When will 5G become mainstream, or has it already become mainstream?
Is 5G still waiting for the "killer app"? When will 5G become mainstream, or has it already become mainstream? The new research report reveals global 5G technology trends and provides the latest perspectives from nearly 200 stakeholders in North America, Europe, the Middle East and Asia Pacific who are directly involved in the development, implementation or adoption of 5G technology by leading telcos.
New 2022 5G Technology Trends Survey Report from Jabil and SIS Intl. The report shows a steady upward trend in 5G adoption and deployment. It also outlines the challenges for the adoption and deployment of 5G in the technical and commercial sectors. Key findings include that 65% of respondents expect 5G to significantly change the telecom industry, compared to 49% in Jabil's last 5G survey in 2018. Compared to 2018, few see 5G's progress relative to 4G as "incremental" (34% vs. 51%).

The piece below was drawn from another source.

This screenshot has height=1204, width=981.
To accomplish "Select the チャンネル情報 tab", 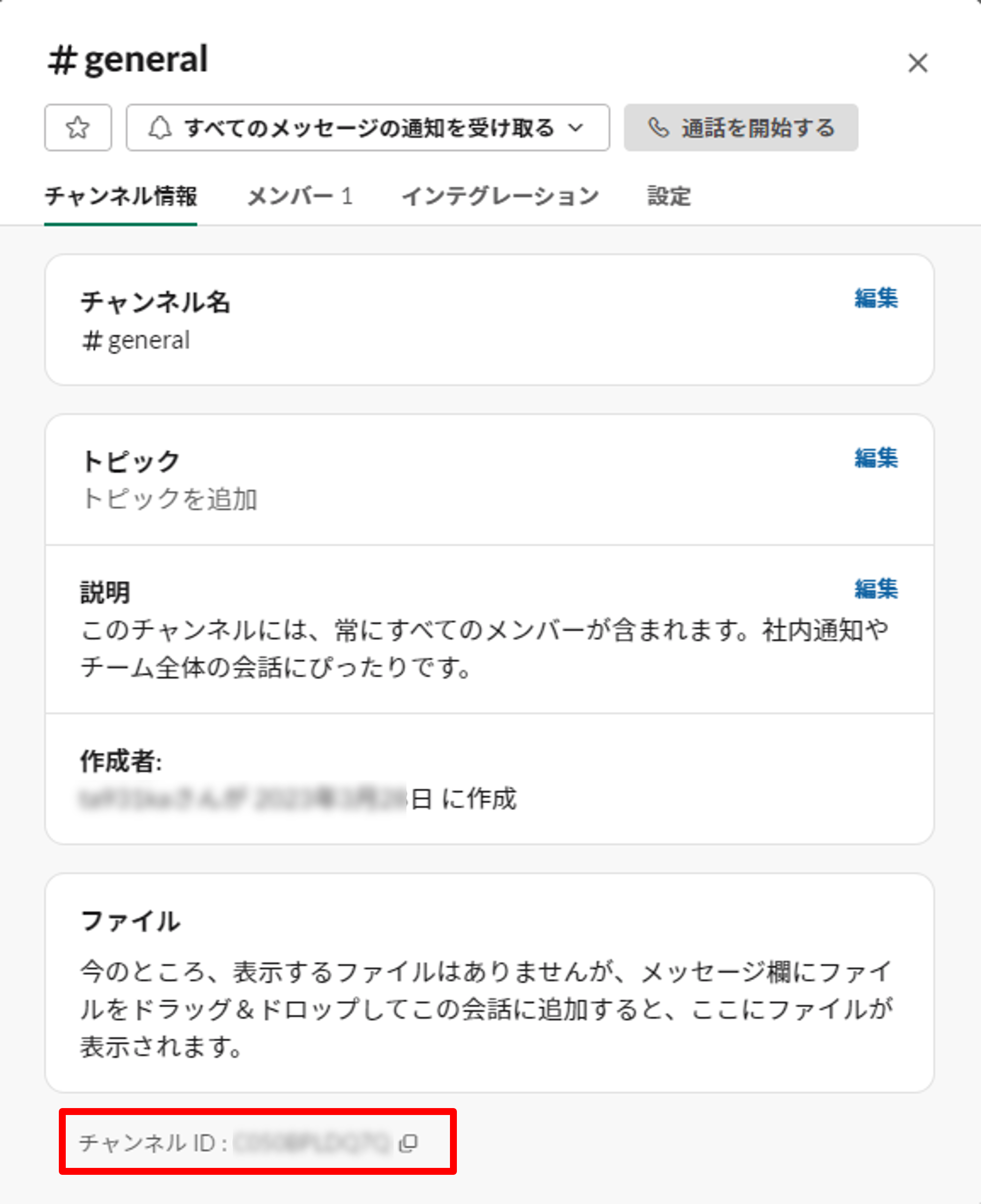I will 121,197.
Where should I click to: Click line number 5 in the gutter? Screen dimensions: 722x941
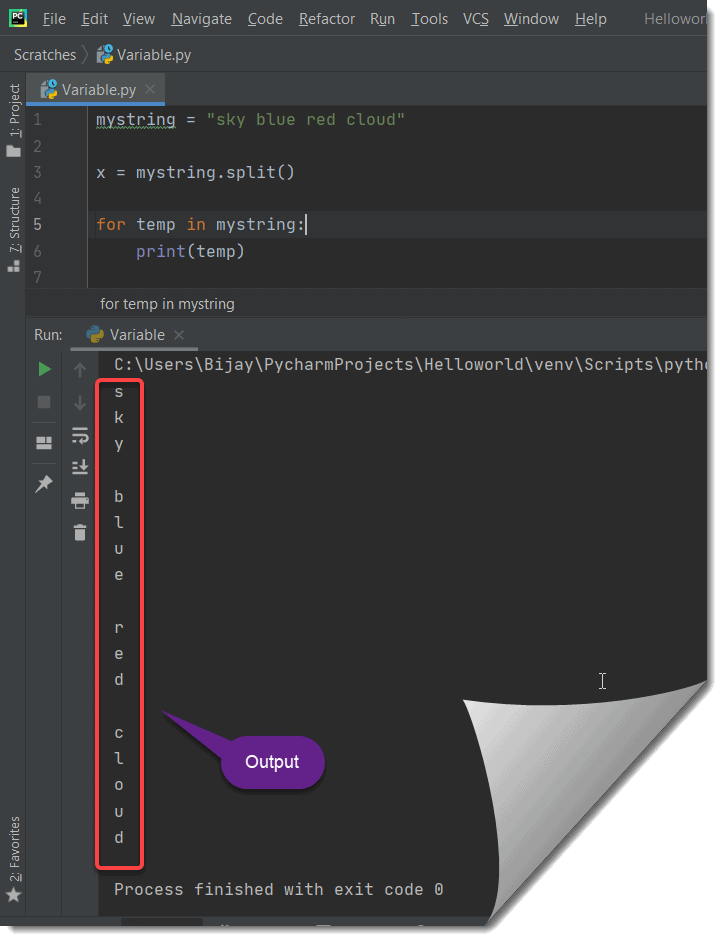[x=37, y=224]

As for the question of how soon 5G will become mainstream, 14% of Jabil respondents believe it is already mainstream. However, more than half of respondents (64%) believe 5G will become mainstream within the next 1-3 years, while 19% expect 3-5 years and 4% expect 5G will take 5 years or more to become mainstream. The majority of stakeholders participating in the survey (59%) strongly agree that 5G will benefit telcos by creating new opportunities. Likewise, 53% of respondents said the transition to 5G will open the door to new business models. Could killer apps be the ticket to creating these anticipated new business models?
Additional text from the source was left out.